Elles étaient cinq où six, toutes d’une beauté incroyable et mise en valeur par des robes, taillées dans le tissu le plus fin, qui leur dévoilaient les épaules et une partie du ventre. Je les aurais toutes comptées parmi les plus belles filles de ce monde, mais une seule retint mon attention car son visage m’était étrangement familier. Elle me reconnut. Dans son regard se résumait toute la passion que ma vue suscitait en elle. Je dus bien le lui renvoyer puisqu’elle se jeta à mon cou et m’étreignit de toutes ses forces. Tandis qu’elle me couvrait le cou de baisers, elle me chuchota à l’oreille de douces paroles, m’appela par mon prénom… Puis nos bouches se rencontrèrent, brûlantes. La pièce s’était rétrécie. Les courtisanes s’étaient effacées sous des volutes de vapeur. Mon coeur s’emballait. Je voulais sentir contre ma peau la caresse de ses mains habiles, d’un geste infiniment lent faire glisser sa robe rouge contre son corps… Mais elle se dévêtit elle-même. En un battement de cil, elle était nue. Je me retrouvai nu à mon tour, bouillonnant et dans un état second. Je l’apprivoisai à nouveau, redécouvrant la caresse et le parfum de sa peau. À ce contact me revenaient à l’esprit les mots qu’elle me susurrait autrefois, dans ses derniers instants de lucidité pendant l’étreinte. Je me rappelai ses habitudes, ses désirs les plus fous, les plus extravagants, et mon empressement à les satisfaire. La voir fondre de joie était pour moi le spectacle le plus beau qui fut, l’image même de ce que devait être la vie… Comment avais-je pu vivre sans elle ? Comment avais-je fait pour ne pas me tuer ? À cette pensée, je l’étreignis plus violemment encore. Et sentir tout son corps réagir à mon étreinte me fit perdre ce qui me restait de raison. Nos deux corps entrèrent en fusion, nos esprits empruntèrent le seul passage par lequel ils pouvaient se retrouver. Nous oubliâmes tout, nous n’avions plus besoin du monde pour nous soutenir.

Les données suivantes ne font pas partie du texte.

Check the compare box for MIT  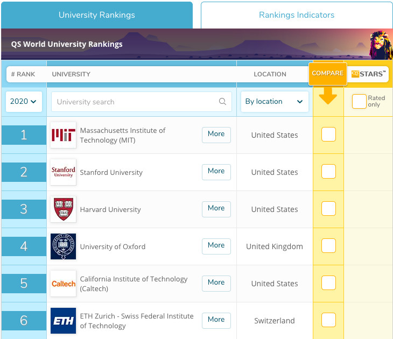tap(328, 135)
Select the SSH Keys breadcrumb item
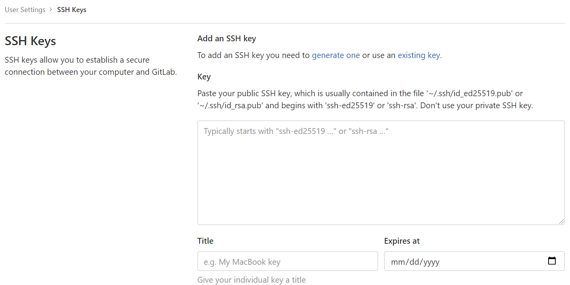The height and width of the screenshot is (285, 570). point(72,10)
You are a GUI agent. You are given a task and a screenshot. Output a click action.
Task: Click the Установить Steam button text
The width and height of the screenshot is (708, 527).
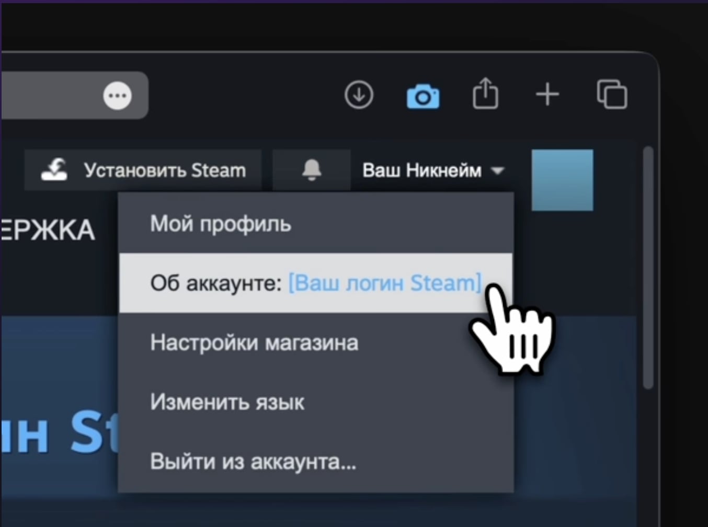coord(165,170)
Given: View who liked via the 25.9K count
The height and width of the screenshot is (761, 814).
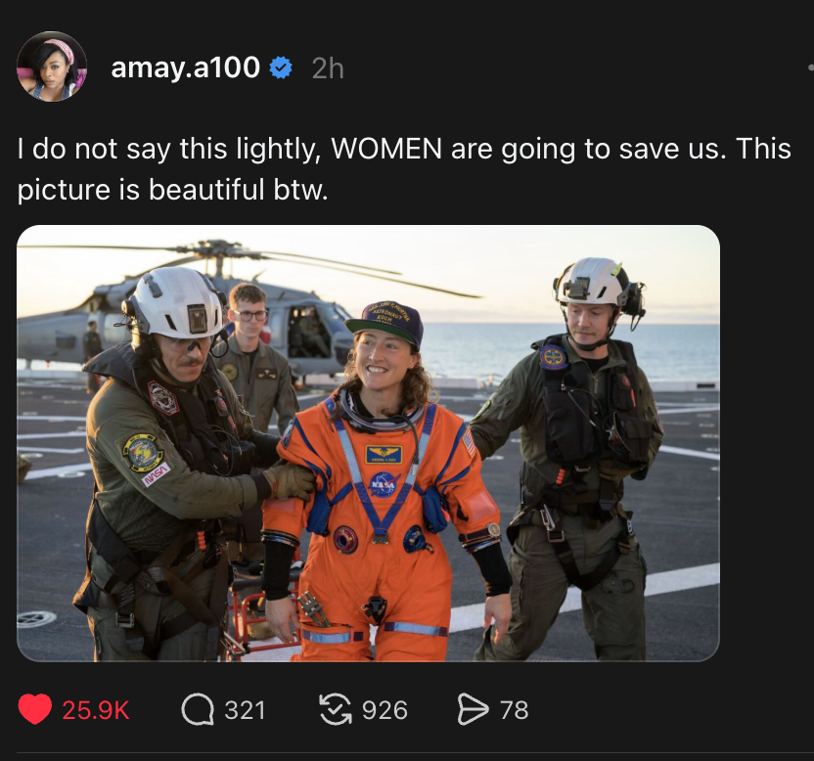Looking at the screenshot, I should [x=96, y=710].
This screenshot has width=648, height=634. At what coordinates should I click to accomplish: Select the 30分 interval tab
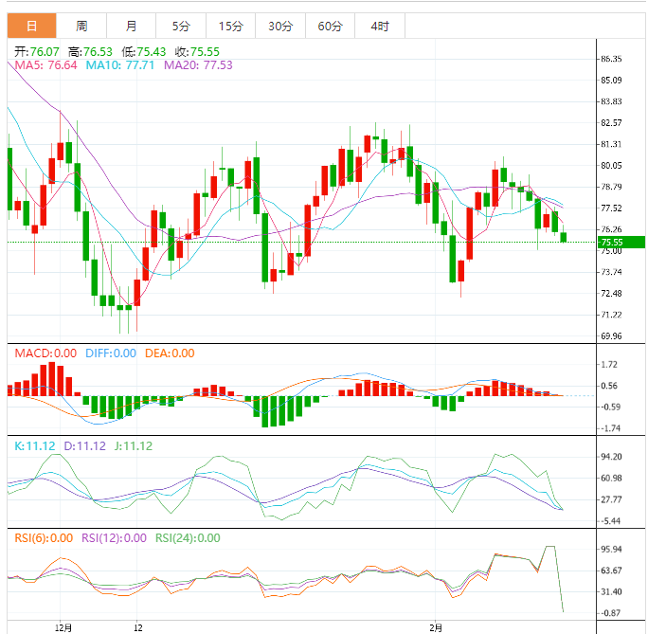pos(279,26)
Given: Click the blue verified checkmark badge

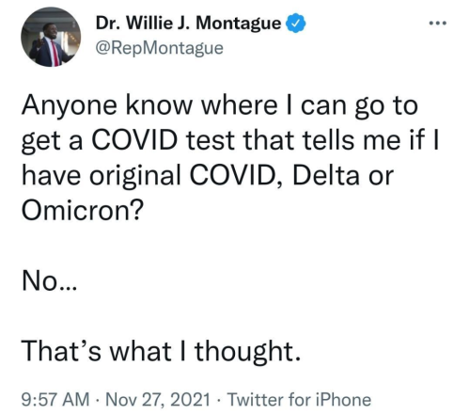Looking at the screenshot, I should click(295, 23).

Mais il fallut bien que cela finisse. Un par un, les fils qui composaient la toile de ce rêve se dénouèrent. Ce monde, que j’avais fini par croire réel, se désagrégea à une vitesse folle. Au milieu de ce cataclysme, l’image de mon aimée se fissurait irrémédiablement. Et dans sa lente agonie, elle pleurait toutes les larmes de son corps.

 

Me réveiller fut comme assister au spectacle de ma propre mort. Une lumière crue inondait mon appartement pour en souligner le désordre et l’extrême froideur. À ma gauche, mon lit restait résolument vide. Par un mouvement convulsif, tout mon corps se replia autour des draps, comme si dans ce vide eut subsisté quelque chose d’elle. Mais il n’y avait rien que du vent, de la poussière, pas même un reste de parfum dans lequel aurait subsisté quelques gouttes d’espoir. La réalité m’étranglait… J’aurais tant voulu pouvoir mettre fin à mes jours. Elle était morte. Comment avais-je pu me laisser duper ?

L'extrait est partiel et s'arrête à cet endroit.